「雨音、行動早っ…!」
私の家庭事情を相談するために天沢を呼び出し、更に彼のことをちょっと聞いた、と話した途端に羽虹は椅子からダンっと立ち上がった。
窓際の端の席とは言え、やはり視線は集まる。
羽虹の袖を引っ張って座らせると、彼女はその視線に漸く気付いたのかすみません、と周囲に小さく頭を下げた。
私たちは珍しく、ここに来るのは今週で二回目だった。
最近、天沢の話が多いから。
「うー、思わず立ってしまった。失態…。
まあ、で?何を聴いたとかは聞かないけど…その、家族のことは片付いた感じ?」
「うーん、まあ…。祖母には謝ったし、許してもらえたんだけれど…両親とのことはもうちょっと言葉を選びつつ話したいから、ひとまず保留にしてる」
あの日、名残惜しさを捨てて天沢から体を離した後、家まで送るよという彼をなんとか止めた。

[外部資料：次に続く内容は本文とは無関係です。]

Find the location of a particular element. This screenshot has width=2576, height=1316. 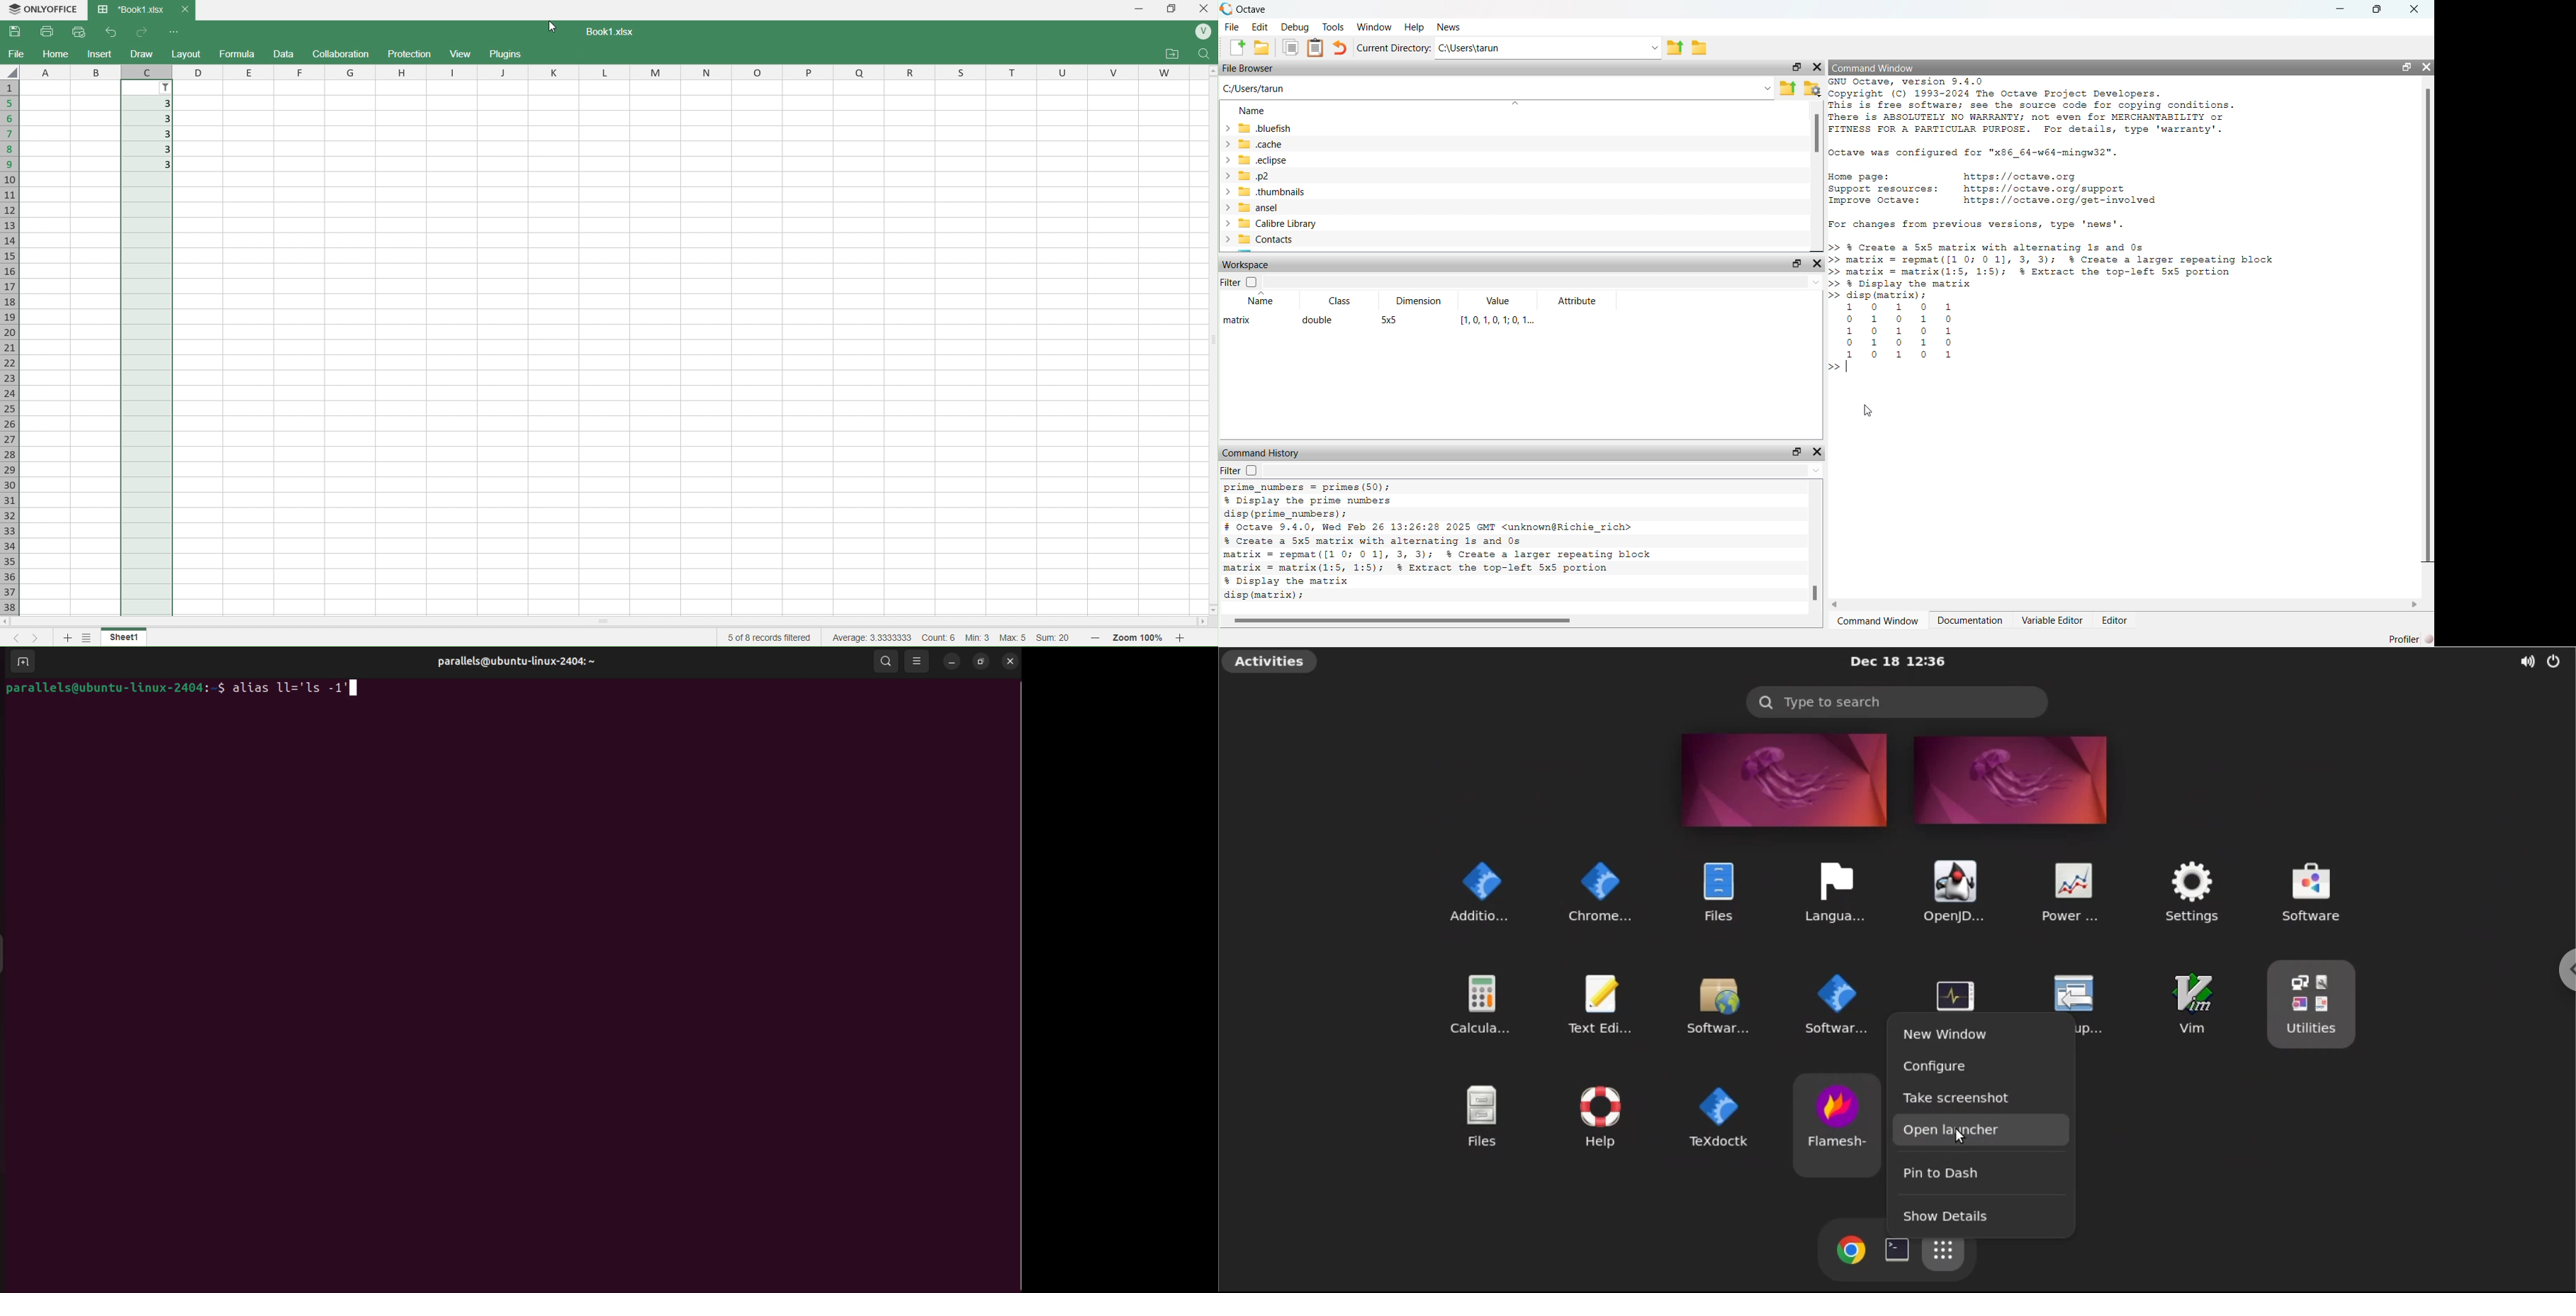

天沢は心配そうな顔で、何かあったら電話してね、すぐ行くから、と言う。
『家族のことは焦らなくて良いと思うよ。ゆっくりで、いいから。
それと…ありがとう、水瀬さん。またね』
何に対してのありがとう、なのかはわからない。
でも、もしあの時の温もりのことを指しているのならば…
抱きしめたことが、本当に良かったのかはわからない。
だって、いくら天沢でも恋人でもなんでもない女に触れられたら嫌な筈だ。
でも、私は後悔していない。
あの温もりを、一生忘れないから。